Kuehl’s plan is a work in progress. (She hopes to draft a full-fledged version next year.) Her basic proposal is for the state to finance comprehensive health coverage for all residents through a tax surcharge. Private insurers would be barred from selling equivalent coverage, but could market supplemental policies for services not on the state menu. An elected commissioner would establish benefits, set payments for providers, negotiate prescription drug deals, and so on.

Kuehl says her program would achieve universal coverage while cutting more than $8 billion from the medical costs of state government, employers and families, which are projected to reach $184 billion next year. (Her figures come from an analysis by the Lewin Group, a Virginia consulting firm, paid for by single-payer advocates.)

Hers is a radical solution. But many of the proposed alternatives in Sacramento merely involve letting insurance companies sell “affordable” strippeddown medical plans to workers. These remind me of my home earthquake policy, which won’t pay for most of the damage I might incur, but at least it’s cheap.

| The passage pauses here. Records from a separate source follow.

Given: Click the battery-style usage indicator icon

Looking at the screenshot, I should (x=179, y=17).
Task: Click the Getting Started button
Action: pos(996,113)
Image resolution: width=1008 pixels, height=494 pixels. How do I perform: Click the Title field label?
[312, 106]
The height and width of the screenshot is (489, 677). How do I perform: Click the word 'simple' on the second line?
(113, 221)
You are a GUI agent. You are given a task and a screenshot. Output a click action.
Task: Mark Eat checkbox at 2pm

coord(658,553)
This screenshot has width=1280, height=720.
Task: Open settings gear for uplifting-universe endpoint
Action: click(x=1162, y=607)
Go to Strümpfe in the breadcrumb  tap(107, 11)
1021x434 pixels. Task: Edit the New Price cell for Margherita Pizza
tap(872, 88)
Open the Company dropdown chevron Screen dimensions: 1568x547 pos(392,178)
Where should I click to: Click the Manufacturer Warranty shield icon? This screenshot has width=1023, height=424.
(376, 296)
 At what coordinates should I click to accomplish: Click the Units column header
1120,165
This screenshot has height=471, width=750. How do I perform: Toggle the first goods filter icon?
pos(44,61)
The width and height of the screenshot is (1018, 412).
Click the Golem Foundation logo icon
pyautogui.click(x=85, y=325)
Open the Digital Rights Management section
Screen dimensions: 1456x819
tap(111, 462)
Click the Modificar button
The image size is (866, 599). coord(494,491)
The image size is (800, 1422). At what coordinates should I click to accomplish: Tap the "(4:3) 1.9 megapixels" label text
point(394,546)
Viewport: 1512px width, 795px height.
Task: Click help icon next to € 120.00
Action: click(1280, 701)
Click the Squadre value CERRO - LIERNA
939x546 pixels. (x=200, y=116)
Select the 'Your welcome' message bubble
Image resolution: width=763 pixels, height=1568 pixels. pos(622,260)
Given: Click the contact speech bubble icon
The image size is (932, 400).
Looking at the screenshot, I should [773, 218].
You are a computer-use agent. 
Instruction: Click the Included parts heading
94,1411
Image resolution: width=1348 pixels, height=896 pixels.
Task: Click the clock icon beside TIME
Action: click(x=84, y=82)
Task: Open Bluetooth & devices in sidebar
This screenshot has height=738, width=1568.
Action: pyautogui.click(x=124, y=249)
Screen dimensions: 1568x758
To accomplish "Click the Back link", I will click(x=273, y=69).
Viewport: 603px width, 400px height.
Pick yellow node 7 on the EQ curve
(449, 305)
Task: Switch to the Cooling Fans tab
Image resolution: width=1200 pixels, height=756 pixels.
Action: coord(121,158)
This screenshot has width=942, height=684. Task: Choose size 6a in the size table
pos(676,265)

Critics of single-payer plans say they’re inefficient — the wait time for CAT scans in Canada averages a few months, to repeat a common rap on that country’s program. But such criticism assumes that the alternative is a system in which all patients have instant access to all the treatment they need. That system doesn’t exist in the United States, where even the insured can suffer long delays for diagnostic procedures and treatments, and the uninsured are lucky to get emergency room care.

Among single-payer’s virtues is that it cuts private insurers out of the loop. These companies exist largely to convert premium dollars into profits, sometimes at a rate of 10% or more. They win praise from Wall Street when they reduce the share of the premium dollar spent on medical treatment.

It’s true that the very notion of a government system gives some people the willies. “Considering our experience with having Congress run Medicare and Medicaid, I don’t think any physician or knowledgeable patient would say, let’s have them run it all,” says Jack Lewin, chief executive of the California Medical Assn. (He’s not connected to the Lewin Group.)

But the main objection doctors and hospitals have to those programs is that their reimbursements are too low. On the plus side, Medicare’s administrative costs are less than 2% of its benefit payments; for some private insurance plans, the ratio is 25%.

Still, even if one were to accept that a single-payer program would improve on the crumbling system we have today, there’s reason to doubt that it can work in a single state, even one with California’s immense bargaining power. As long as the rest of the country is operating by different rules, California will struggle with federal bureaucrats doing business the old way. (The state will need government waivers to absorb federally funded programs into its system.)
By replacing healthcare premiums with an employer-employee tax, Kuehl’s plan might reduce overall costs for employers who already offer comprehensive coverage, but it will raise costs for those that offer skimpy plans or none at all. This will anger small businesses and lobbyists for big skinflint companies. (Surprise: The California Chamber of Commerce has already labeled Kuehl’s proposal a “job killer.”) Such competitiveness issues can’t be solved except by nationwide healthcare reform.

Another concern is how the system will handle political pressure. Think it’s tough to close an urban firehouse? Wait until the state healthcare czar tries to close a neighborhood hospital. Of course, such decisions tend to be made now by insurance executives thousands of miles away; empowering a publicly accountable state official to weigh the pros and cons might be a step forward.

Kuehl’s plan isn’t perfect, but perfection is elusive in medicine, inside the hospital and out. It is an attempt to fix a failing system in one fell swoop, rather than with stopgap measures that will merely delay the reckoning. At the very least, it should focus the debate. As Kuehl told me this week, “We need to do more than nibble around the edges.”